657 sayılı Devlet Memurları Kanununda düzenlenmeyen “tevhiden cezalandırma” yöntemi, soruşturma raporlarında getirilen teklifler ve verilen cezalarla uygulama kazanmıştır. Yapılan soruşturmalarda her bir aksiyon için hukuksal nitelendirmenin başka farklı yapılması gerekmekle birlikte, sonuçta tek bir disiplin cezası teklifinde bulunulması mümkün olduğu üzere disiplin cezası vermeye yetkili disiplin amir yahut şuralarının da fiilin sübuta erdiğine kanaat getirmeleri halinde tek bir ceza yahut soruşturmacı teklifine bağlı kalmaksızın farklı ayrı ceza verebilmeleri de mümkündür.

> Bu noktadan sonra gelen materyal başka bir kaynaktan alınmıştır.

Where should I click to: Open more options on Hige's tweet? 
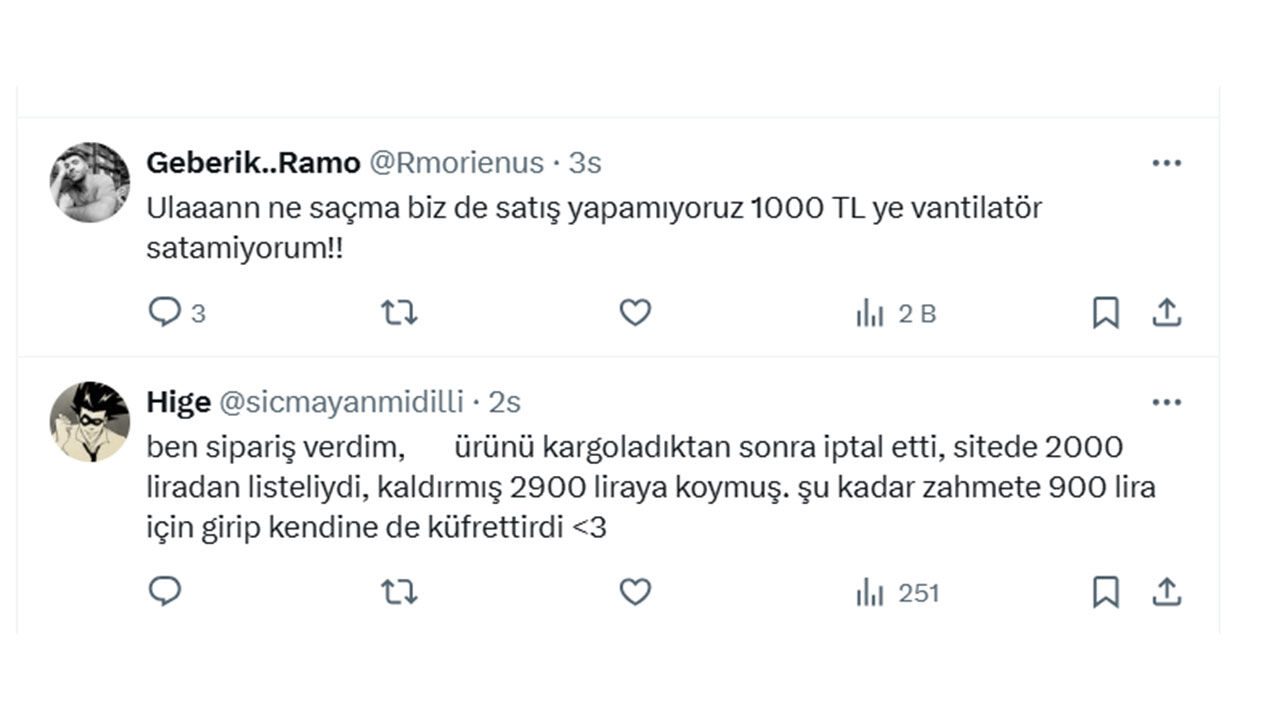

Disiplin amir yahut heyetlerinin tevhiden cezalandırma yoluna başvurarak verecekleri cezaların idari yargı yerlerince hukuka uygunluk değerlendirmesi yapılırken de her hareketin başka ayrı kıymetlendirilerek karar verilmesi gerekmekle birlikte, cezalandırılan kişinin lehine yönetim tarafından yapılan uygulamayı (tevhiden cezalandırmayı) ortadan kaldıracak halde karar verilmesi hukuka uygun olmayacaktır.

Nitekim Anayasal bir hak olan “hak arama hürriyeti” gereği yasal yollara başvuran bireylerin durumlarını daha da ağırlaştıracak halde karar verilmesine hukuken imkan bulunmadığından, ilgililere yönetim tarafından sadece bir ceza verilmesinin bu şahıslar lehine bir durum olması karşısında, bu disiplin cezasının iptali istemiyle açılan davalarda tevhiden ceza verilemeyeceği ve her fiil için başka ceza verilmesi gerektiği yolunda karar verilmesi, dava açan şahıslar aleyhine sonuçlar doğuracağından kelam konusu Anayasal hakka karşıtlık teşkil edeceği açıktır.

Bu durumda; Yönetim Mahkemesince disiplin cezasının temelinin incelenerek bir karar verilmesi gerekirken tevhiden cezalandırmanın mümkün olmadığından bahisle dava konusu sürecin iptal ile davacının tazminat isteminin kabulü yolundaki kararda türel isabet görülmemiştir

Açıklanan nedenlerle, davalı yönetimin temyiz isteminin kabulü ile Mahkeme kararının bozulmasına, tekrar bir karar verilmek üzere belgenin Yönetim Mahkemesine gönderilmesine, bu kararın bildirim tarihini izleyen 15 (onbeş) gün içerisinde kararın düzeltilmesi yolu açık olmak üzere 14/11/2014 tarihinde oybirliği ile karar verildi.

Danıştay: Tevhiden cezalandırmayı ortadan kaldıracak biçimde karar verilemez
Yorum Yap

Giriş Yap

Budun ayrıcalıklarından yararlanmak için hemen giriş yapın veya hesap oluşturun, üstelik tamamen ücretsiz!